26 June, 2013

Scar Wars

My posts occasionally refer to scars. We all have them - at least in the figurative sense. Some might say in that case I'm talking about "baggage," but for many of us, they really are scars - which are "heavier." You can "unpack" your baggage which is a great metaphor for learning from your misfortunes, and baggage is easily left by the door, stored in a closet, or lost by your airline. Scars aren't.

Scars are ... well ... more permanent. That's not to say they are disfiguring. That determination, by the way, is purely in the eye of the owner of the scar, and I am the owner of mine. I will be the one to decide if they are beautiful or only merely gorgeous. I refuse to delegate that responsibility. I refuse to give someone else the power to label me and treat me according to their label's expectations.

I wrote the following a couple of years ago.

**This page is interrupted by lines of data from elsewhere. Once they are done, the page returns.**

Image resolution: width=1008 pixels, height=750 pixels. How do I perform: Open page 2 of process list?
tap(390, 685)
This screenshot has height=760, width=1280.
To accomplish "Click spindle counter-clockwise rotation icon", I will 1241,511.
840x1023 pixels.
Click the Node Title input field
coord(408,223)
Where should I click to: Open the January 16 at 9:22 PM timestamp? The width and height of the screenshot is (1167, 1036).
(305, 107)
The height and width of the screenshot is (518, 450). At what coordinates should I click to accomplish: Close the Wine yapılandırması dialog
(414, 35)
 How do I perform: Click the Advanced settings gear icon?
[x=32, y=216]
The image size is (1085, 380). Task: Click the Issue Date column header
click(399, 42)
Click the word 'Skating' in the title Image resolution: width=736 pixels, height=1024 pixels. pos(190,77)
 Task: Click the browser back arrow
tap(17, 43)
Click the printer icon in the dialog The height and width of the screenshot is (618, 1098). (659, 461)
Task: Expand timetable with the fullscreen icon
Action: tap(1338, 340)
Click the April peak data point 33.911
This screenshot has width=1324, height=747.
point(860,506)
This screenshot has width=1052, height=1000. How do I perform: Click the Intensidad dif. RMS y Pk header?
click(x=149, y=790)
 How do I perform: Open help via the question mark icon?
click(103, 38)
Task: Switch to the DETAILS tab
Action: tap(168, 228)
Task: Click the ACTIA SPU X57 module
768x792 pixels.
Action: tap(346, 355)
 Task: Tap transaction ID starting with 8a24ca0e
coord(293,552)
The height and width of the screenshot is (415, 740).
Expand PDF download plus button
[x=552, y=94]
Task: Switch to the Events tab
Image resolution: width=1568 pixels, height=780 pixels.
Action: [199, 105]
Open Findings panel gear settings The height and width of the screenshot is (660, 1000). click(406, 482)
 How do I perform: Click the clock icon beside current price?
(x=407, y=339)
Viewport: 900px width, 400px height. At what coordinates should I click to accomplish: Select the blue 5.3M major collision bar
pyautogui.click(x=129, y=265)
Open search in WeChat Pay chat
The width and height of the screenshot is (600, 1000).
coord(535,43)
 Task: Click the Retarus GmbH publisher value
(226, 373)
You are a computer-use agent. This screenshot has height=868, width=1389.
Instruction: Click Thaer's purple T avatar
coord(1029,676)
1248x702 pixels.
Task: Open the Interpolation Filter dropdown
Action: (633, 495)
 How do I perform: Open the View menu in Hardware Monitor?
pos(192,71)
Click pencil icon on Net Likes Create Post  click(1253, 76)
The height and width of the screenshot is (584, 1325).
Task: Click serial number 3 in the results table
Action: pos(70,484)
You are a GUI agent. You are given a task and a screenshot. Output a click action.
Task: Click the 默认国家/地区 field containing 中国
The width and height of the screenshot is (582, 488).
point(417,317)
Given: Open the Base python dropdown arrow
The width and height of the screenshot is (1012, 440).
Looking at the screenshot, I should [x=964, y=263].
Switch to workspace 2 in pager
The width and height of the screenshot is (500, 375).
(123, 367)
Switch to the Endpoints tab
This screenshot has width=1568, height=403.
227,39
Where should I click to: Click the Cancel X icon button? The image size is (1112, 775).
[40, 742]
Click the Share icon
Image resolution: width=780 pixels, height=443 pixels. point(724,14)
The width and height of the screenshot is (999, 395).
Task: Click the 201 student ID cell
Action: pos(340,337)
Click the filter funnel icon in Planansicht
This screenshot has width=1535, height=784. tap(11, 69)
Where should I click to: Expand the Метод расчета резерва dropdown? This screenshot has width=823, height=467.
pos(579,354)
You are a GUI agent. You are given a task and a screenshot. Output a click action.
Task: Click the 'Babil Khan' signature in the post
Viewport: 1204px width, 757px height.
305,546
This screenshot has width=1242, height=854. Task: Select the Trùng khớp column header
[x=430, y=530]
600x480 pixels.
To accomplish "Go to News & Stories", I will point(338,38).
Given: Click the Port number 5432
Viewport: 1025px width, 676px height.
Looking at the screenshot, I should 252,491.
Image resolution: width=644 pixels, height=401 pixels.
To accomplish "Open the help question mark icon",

          There are twenty-four scars on my body.
          Each one tells a story.
          No one asks to see them.
          Only a few know they are there.
          But ... there are twenty-four scars on my body.

There is a very literal truth in that stanza. There really are two dozen scars from various medical instruments scattered around my body. Some are quite minor, some not so minor. Some are quite faded, some not so faded. On a typical day, however, only one site lies unhidden by clothing. So people are generally unaware of them - at least until I began writing and discussing that medical history, the one I described as "remarkable" in a previous post (See Missing Extremities).

The passage of time and support from family and friends has taught me to be proud of them; they are badges, not baggage. After all, a scar is evidence of healing, and only we survivors have scars.

          And there are more stories on the inside.

This is also literally true, but it's accurate in that figurative sense as well. The experiences - both good and bad - of our life's Journeys leave marks. I'm still learning to see each of those as beautiful, but that's a life-long process. I'm pretty happy with my progress.

My wish for you is that you learn to see the positives inherent in your own scars but also that when you notice the scars of others, you see only their beauty. That would be a good thing.